知的財産ニュース 韓国特許庁、グローバスサウス7か国特許庁とバイ会合を実施
2025年7月11日
出所: 韓国特許庁
サウジアラビア知財庁に人材派遣など知財分野において緊密な協力を進める
韓国特許庁は、スイス・ジュネーブにて開かれた第66回世界知的所有権機関(WIPO※)総会を機に7月8日から9日までの二日間にかけて、中東アジア、アフリカ、インドなどグローバルサウス(Global South)の7か国特許庁※※とそれぞれバイ会合を開いた。
※WIPO:World Intellectual Property Organization
※※湾岸協力会議特許庁(GCCPO)、サウジアラビア、アフリカ広域知的財産機関(ARIPO)、チュニジア、エジプト、インド、ブラジル
また、アフリカ22か国(英語圏)が加盟するアフリカ広域知的財産機関(ARIPO:African Regional Intellectual Property)のBemanya Twebaze長官とは2010年以降15年ぶりにバイ会合を開き、包括協力に関する了解覚書(MOU)の改正に合意し、アフリカ地域において協力を拡大する土台をつくった。
インド特許庁のUnnat P. Pandit長官とはPCT国際調査機関として相互の庁を指定する内容のMOU締結に合意した。今後、韓国企業がインド特許庁をPCT国際調査機関に指定した場合、インドでより迅速に特許権を確保することで、これまで審査期間の長期化により生じたビジネス戦略の難しさが解消され、インド市場に進出する上で有効活用できると期待される。
一方、7月9日開かれたWIPOのDaren Tang事務局長との会談では、Tang局長の韓国訪問(10月1日~2日予定)、両機関における人材交換プログラムの運営、東ティモール特許庁の設立支援など、WIPO韓国信託基金※を活用した開発途上国向け知財競争力強化事業などについて話し合い、持続可能で包摂的なグローバル知財エコシステムづくりに向け韓国特許庁とWIPO間で共同の取り組みを続けていくことに合意した。
※WIPO韓国信託基金:2004年設立以降、約190億ウォンを供与、若年層・女性・中小企業などを対象に知財競争力強化事業、および、開発途上国向け知財政策コンサルティングなどを支援
並びに、欧州4か国(スペイン、フランス、イギリス、デンマーク)ともバイ会合を開き、スペインのElisa Rodriguez Ortiz長官とはAIなど知財環境の変化を反映した新しい包括協力に関するMOUを締結し、フランスのPascal Faure長官とは韓国企業の特許権の早期確保に向けたPPH※施行の内容を盛り込んだMOUを締結した。

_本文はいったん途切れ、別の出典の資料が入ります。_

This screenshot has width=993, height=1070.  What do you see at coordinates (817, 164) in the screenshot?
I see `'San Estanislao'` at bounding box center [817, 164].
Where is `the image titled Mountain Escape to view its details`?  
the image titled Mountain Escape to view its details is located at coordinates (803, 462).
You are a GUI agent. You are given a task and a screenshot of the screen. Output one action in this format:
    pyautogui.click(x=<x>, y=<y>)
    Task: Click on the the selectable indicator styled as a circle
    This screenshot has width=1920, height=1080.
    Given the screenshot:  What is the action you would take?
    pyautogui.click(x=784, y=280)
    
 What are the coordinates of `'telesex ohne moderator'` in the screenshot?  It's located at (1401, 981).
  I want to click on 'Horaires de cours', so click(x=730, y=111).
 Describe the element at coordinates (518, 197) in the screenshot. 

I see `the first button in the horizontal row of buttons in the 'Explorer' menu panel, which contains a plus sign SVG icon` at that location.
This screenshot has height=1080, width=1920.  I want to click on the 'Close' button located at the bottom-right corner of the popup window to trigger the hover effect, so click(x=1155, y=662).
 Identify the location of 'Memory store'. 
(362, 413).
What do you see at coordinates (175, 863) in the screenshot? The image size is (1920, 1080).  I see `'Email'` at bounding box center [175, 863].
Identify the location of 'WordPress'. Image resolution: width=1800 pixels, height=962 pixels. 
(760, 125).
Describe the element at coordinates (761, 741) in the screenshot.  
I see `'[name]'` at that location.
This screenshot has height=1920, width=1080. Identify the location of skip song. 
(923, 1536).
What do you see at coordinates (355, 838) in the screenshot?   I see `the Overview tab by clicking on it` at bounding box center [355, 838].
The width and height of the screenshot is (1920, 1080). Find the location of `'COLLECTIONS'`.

※Patent Prosecution Highway:第一庁で特許可能と判断された出願について締結を結んだ海外庁において早期審査が受けられる両国間枠組み
韓国のキム・ワンギ特許庁長は「グローバルサウス地域は早い経済成長や人口増加などの背景から韓国企業が進出して経済的利益を生み出せる重要な市場だと思う」とし、「今後、特許庁は成長潜在力の高いグローバルサウス地域の国々と協力を拡大して韓国企業に友好な知財環境づくりに積極的に取り組んでいく」と述べた。